De libertés en crises

27 février 2012

LA PROCHAINE FOIS, C’EST-À-DIRE DEMAIN MATIN LUNDI

Auteur : Paul Jorion

26 février 2012 par Paul Jorion

Dans La faillite de Dexia : un scandale plus grave que le Crédit lyonnais, l’article que Martine Orange consacrait avant-hier à la chute – et pire encore – de la banque franco-belge Dexia, la journaliste de Mediapart réclamait des sanctions contre les responsables de l’aventure calamiteuse dont les effets n’ont pas fini de se faire sentir (perte de 11,6 milliard d’euros en 2011, etc. etc. justifiant un appel au secours sans précédent en direction de la Commission européenne) :

« L’ancien dirigeant, Pierre Richard, inventeur de cette machine infernale, continue à couler des jours tranquilles comme conseiller de la Banque européenne d’investissement et parfois auprès du gouvernement sur la réforme des collectivités locales. Au titre d’ancien président de Dexia, il touche une retraite-chapeau, qui vient donc en supplément de sa pension normale, de 600.000 euros par an. Une provision de 11 millions a été constituée dans le bilan de Dexia pour assurer son versement. […]

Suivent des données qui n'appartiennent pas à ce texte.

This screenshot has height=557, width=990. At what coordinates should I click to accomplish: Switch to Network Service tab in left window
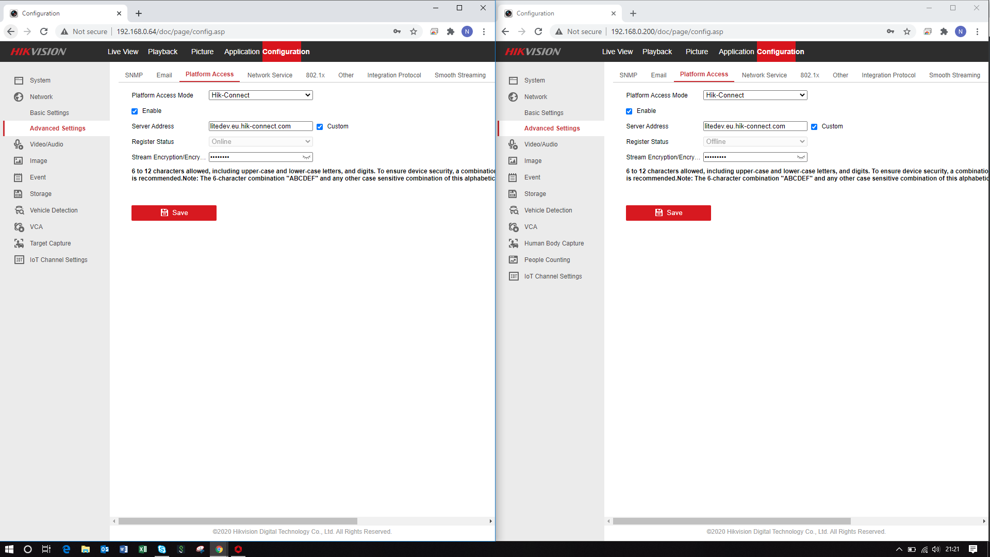270,75
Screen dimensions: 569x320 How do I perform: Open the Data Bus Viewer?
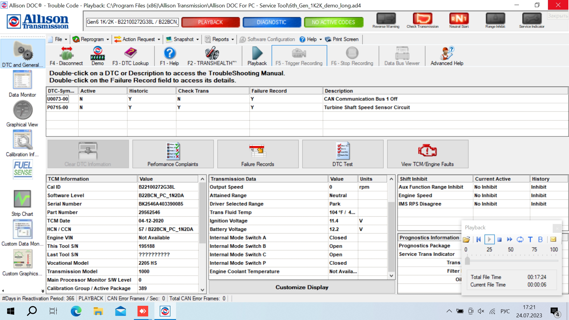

Les autres anciens dirigeants de la banque bénéficient eux aussi de la totale impunité, reconnue au monde de la finance en général, aux inspecteurs des finances en particulier. Bruno Deletré, ancien responsable des produits structurés chez Dexia, est désormais directeur général du Crédit foncier. Gérard Bayol, ancien directeur général de Dexia Crédit Local, est devenu directeur général délégué en charge du pôle entreprises et institutionnels de Crédit Mutuel-Arkéa. Alain Delouis, ancien directeur Dexia SA, a trouvé refuge chez Natixis comme directeur des ressources humaines. Sans oublier Gilles Benoist, qui a présidé aux débuts de l’aventure de Dexia aux côtés de Pierre Richard, qui dirige maintenant la CNP et aspire à en devenir président. »

Cela m’a donné envie de relire d’une traite les excellents articles qu’elle a consacrés au fil des ans au cataclysme Dexia. Nulle grande surprise bien entendu, à part quelques errements dus à l’hubris personnelle : ces dirigeants ont mené Dexia à sa perte retentissante avec l’aval de tous ceux autour d’eux dont l’avis pouvait compter. Disons-le autrement : le Titanic a sombré dans l’enthousiasme général, non seulement de la classe financière mais aussi de la classe politique dans son ensemble ! Ce qui s’est passé, c’est en effet exactement ce qu’ils voulaient : privatisation à tout crin, dérégulation à toute pompe, pour faire place à une autorégulation dont on a découvert au grand regret de tout le monde qu’elle était morte à un moment difficile à préciser entre l’époque d’Adam Smith et la nôtre, sans qu’on s’en soit malheureusement aperçu en temps utile.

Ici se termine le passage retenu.